The act of gathering and storing large amounts of information for eventual analysis is ages old. But some years ago the term “Big Data” was created to define data sets that are so large or complex that traditional applications are not enough to process it.
The variety of challenges included in this term is large. It contains things like information gathering, analysis, storage and search. In general all the tasks that are related with the organization, management and analysis of the data.
We are living in a connected world, there is no question about that. Almost everything nowadays is connected to the Internet and if it is not, probably, it is going to be connected soon, ths is the tendency. We are not talking just about computers or laptops, we are talking about mobile devices, wearables, cars, home appliances… In addition, we do an extensive use of the Internet like social networks where we have our friends, our favourite things. We use different devices to control our health parameters or our activities. Calendars, contacts, schedules, searched information, readed newspapers, online shopping are a few examples of all the information we have online and reachable for some or all the companies outside. They have our profile as an individual person and as a group, what we like or dislike, what we want, what we do. It is true that it is mixed with a lot of noise, a lot of useless information, but here it is when it comes the Big Data. A way to do something productive with this information, a way to find a ROI (Return Of Inversion) for the time and the money they expend analysing the data.
Nowadays, the data growth driven by unstructured data. This is true, there are no standard formats, there are thousands of devices generating informacion growing fast in numbers (IoT), ourselves are generating huge amounts of unstructured data, and this is precisely one of the Big Data challenges.

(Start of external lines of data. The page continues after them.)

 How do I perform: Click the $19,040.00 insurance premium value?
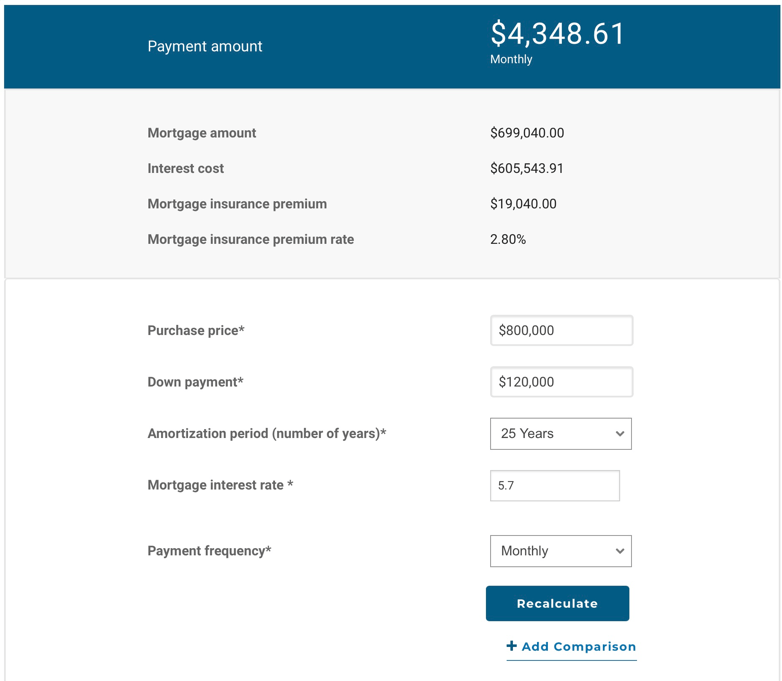pos(523,204)
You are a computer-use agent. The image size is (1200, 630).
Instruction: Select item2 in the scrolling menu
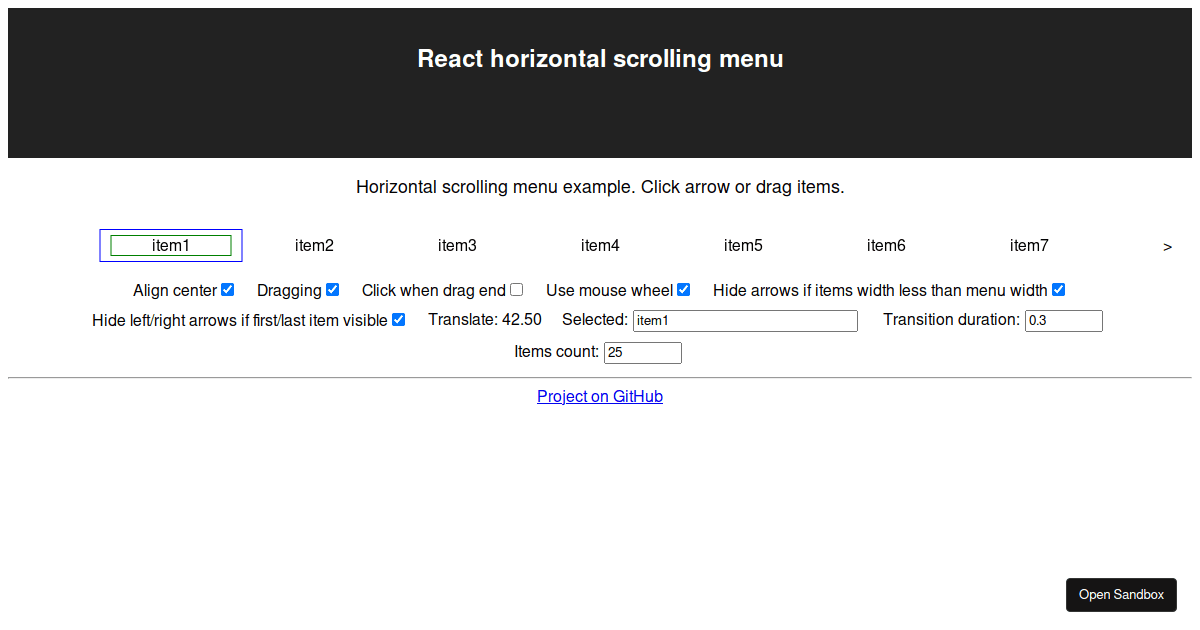(314, 246)
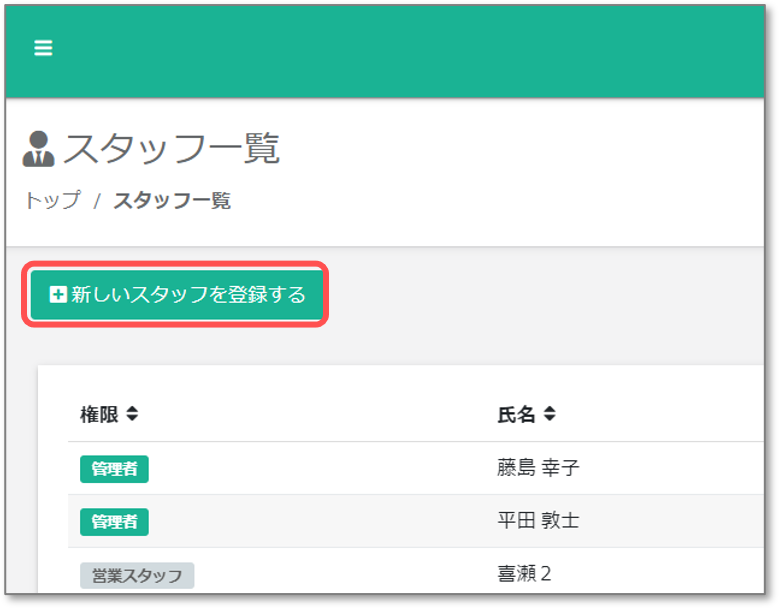Click 新しいスタッフを登録する button
The image size is (779, 608).
176,294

As a more formal definition, the concept gained momentum in the early 2000s when industry analyst Doug Laney articulated the now-mainstream definition of Big Data as the three Vs:
- Volume: Organizations collect data from a variety of sources, including business transactions, social media and information from sensor or machine-to-machine data. In the past, storing it would’ve been a problem – but new technologies (such as Hadoop) have eased the burden.
- Velocity: Data streams in at an unprecedented speed and must be dealt with in a timely manner. RFID tags, sensors and smart metering are driving the need to deal with torrents of data in near-real time.
- Variety: Data comes in all types of formats – from structured, numeric data in traditional databases to unstructured text documents, email, video, audio, stock ticker data and financial transactions.
A couple more can be added, like:
- Variability: Inconsistency of the data set can hamper processes to handle and manage it. Daily, seasonal and event-triggered peak data loads can be challenging to manage. Even more so with unstructured data.
- Veracity: The quality of captured data can vary greatly, affecting accurate analysis.
From a business point of view, any company involved in Big Data needs to:
- Collect the information: Probably from multiple sources.
- Integrate the information: All the collected unstructured information and their own information.
- Analyze the information: Extract concrete tendencies, spot business trends, find patterns, or any conclusions they want to obtain.
- Take actions or decisions: Based on the analysis.
For all the reasons exposed the systems needs to be real time, scalable and high performance systems, been not enough with the tradicional systems.
This article is just a little introduction to what is Big Data. It is planned to go deeper in this topic and in technologies related with it.
See you.